By Caroline Wigmore
It’s an icy winter, and local chiropractors say their patients are experiencing a lot more shoveling and falling injuries than usual.
“I’ve never had as many patients fall (on ice) as I have this year,” Dr. Jennifer Butterff of Preferred Choice Chiropractic of Howard Lake, said. “They haven’t just fallen once,” she added, explaining that many patients have fallen multiple times.
When people fall, it can cause a surprising amount of damage, especially if they fall and hit their head.
“It can be equivalent to a mini-car accident,” said Dr. Rod Schroeder of Montrose Family Chiropractic Clinic. He stressed the importance of seeing a doctor or chiropractor if any such injuries occur.
Ten tips for preventing injuries
• Stretch before shoveling
“Stretch by bending forward and backward, side to side, and twisting slowly,” Dr. Jon Wheeler of Cokato Chiropractic, said.
“The stretches should be done in that order, and done slowly,” Wheeler added.
• Take your time.
“You don’t have to do all your shoveling at once,” Wheeler said. “You can take breaks. “A lot of people want to hurry, and take too big of scoops,” he added.
• Those with pre-existing back conditions should beware
Dr. Shane Colberg of Charger Chiropractic in Dassel has seen a lot of shoveling injuries this year.
“Most of my patients with shoveling injuries had pre-existing back injuries,” Colberg said. These individuals should be especially cautious in the amount of snow they are lifting.
• Use an ergonomic shovel or a push shovel.

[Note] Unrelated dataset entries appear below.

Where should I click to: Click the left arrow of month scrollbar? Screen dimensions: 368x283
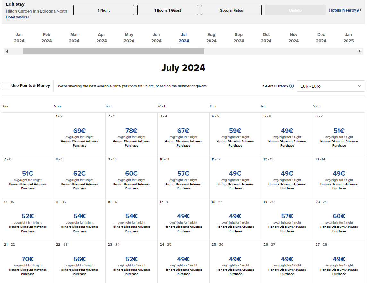(7, 51)
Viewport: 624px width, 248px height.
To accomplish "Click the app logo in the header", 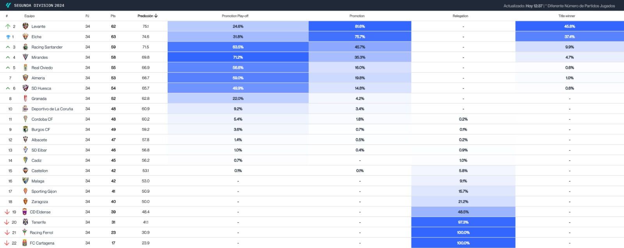I will pos(8,5).
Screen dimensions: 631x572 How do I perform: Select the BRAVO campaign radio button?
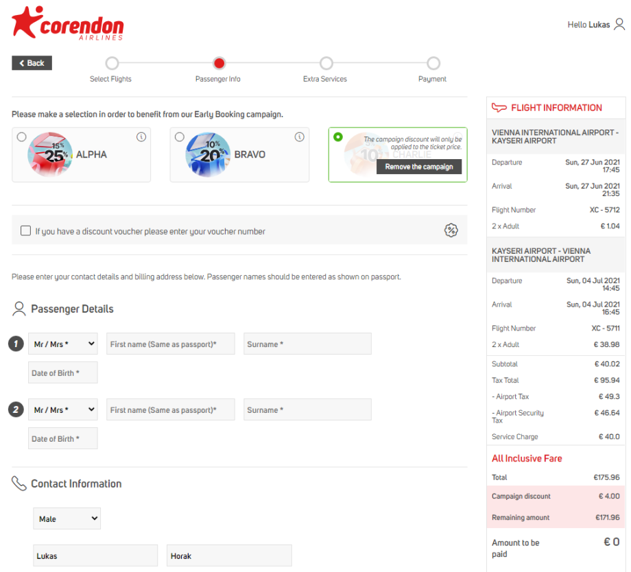click(x=180, y=137)
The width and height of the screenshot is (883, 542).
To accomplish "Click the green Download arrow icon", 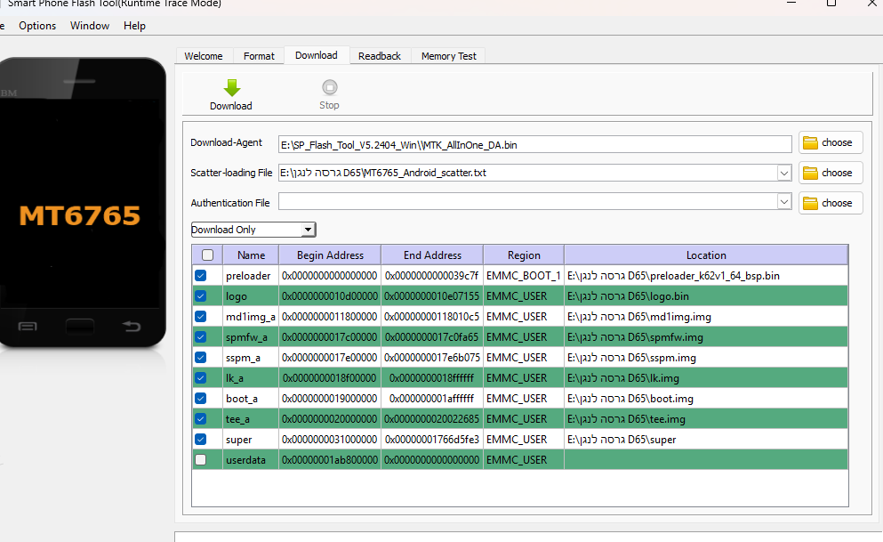I will pos(231,87).
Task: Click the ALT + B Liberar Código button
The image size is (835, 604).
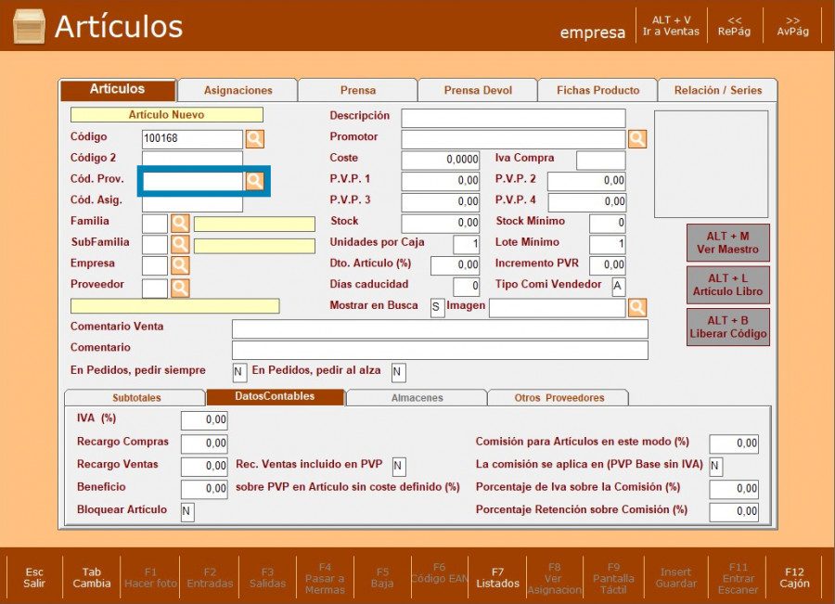Action: (728, 327)
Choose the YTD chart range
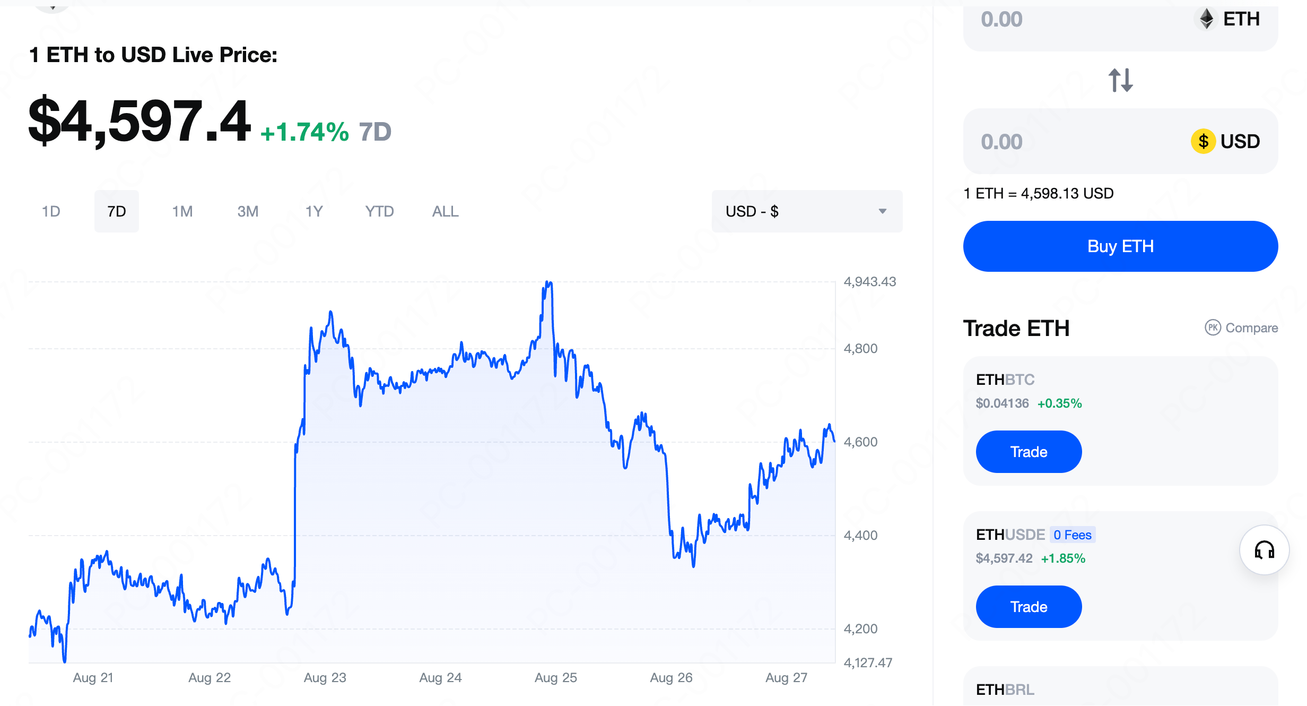The width and height of the screenshot is (1307, 706). tap(379, 211)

Shovels with curved handles are easier to push, and put less strain on the back, according to Schroeder.
“With an ergonomic shovel, you don’t have to bend over at the waist,” Schroeder said. Ergonomic shovels can be purchased at most hardware stores, Target, and Wal-mart.
• Wear layers.
“Dressing in layers keeps blood flowing to the limbs,” said Dr. Sarah Bartosch of Adjust to Wellness of Waverly. Bartosch explained that having a better blood flow helps cut back on injuries to the limbs.
• Elderly people should wear sandal cleats or safety treads outdoors.
“I advise elderly patients to wear them around their yards,” said Dr. Tim Sheehan of Sheehan Chiropractic Center in Winsted. He said they can usually be obtained at hardware stores.
• Beware of sidewalks in the shade.
On the side of a building that doesn’t see the sun, sidewalks can be especially slippery,
“Be cautious on all concrete surfaces, especially that there is salt on shaded sidewalk areas,” said Dr. Scott Rinne of Rinne Chiropractic Clinic of Delano.
• Fall well.
Slipping on ice and then trying to regain balance can actually cause more damage than falling, according to Butterff of Preferred Choice Chiropractic in Howard Lake. “Let your body fall and roll in a ball,” Butterff said.
• Walk slowly.
Butterff said that many of her patients report having fallen after having turned quickly on icy patches. “People are busy and are rushing more than ever before,” Butterff added.
• Balancing exercises.
Dr. Jeremiah Staples of Delano Chiropractic Center suggests doing exercises to increase balance.
Standing on one foot, which can be tricky helps the brain learn to send out signals faster to the limbs, Staples said, explaining that when the signal moves faster to the rest of the body, it becomes easier to regain balance when a slip happens.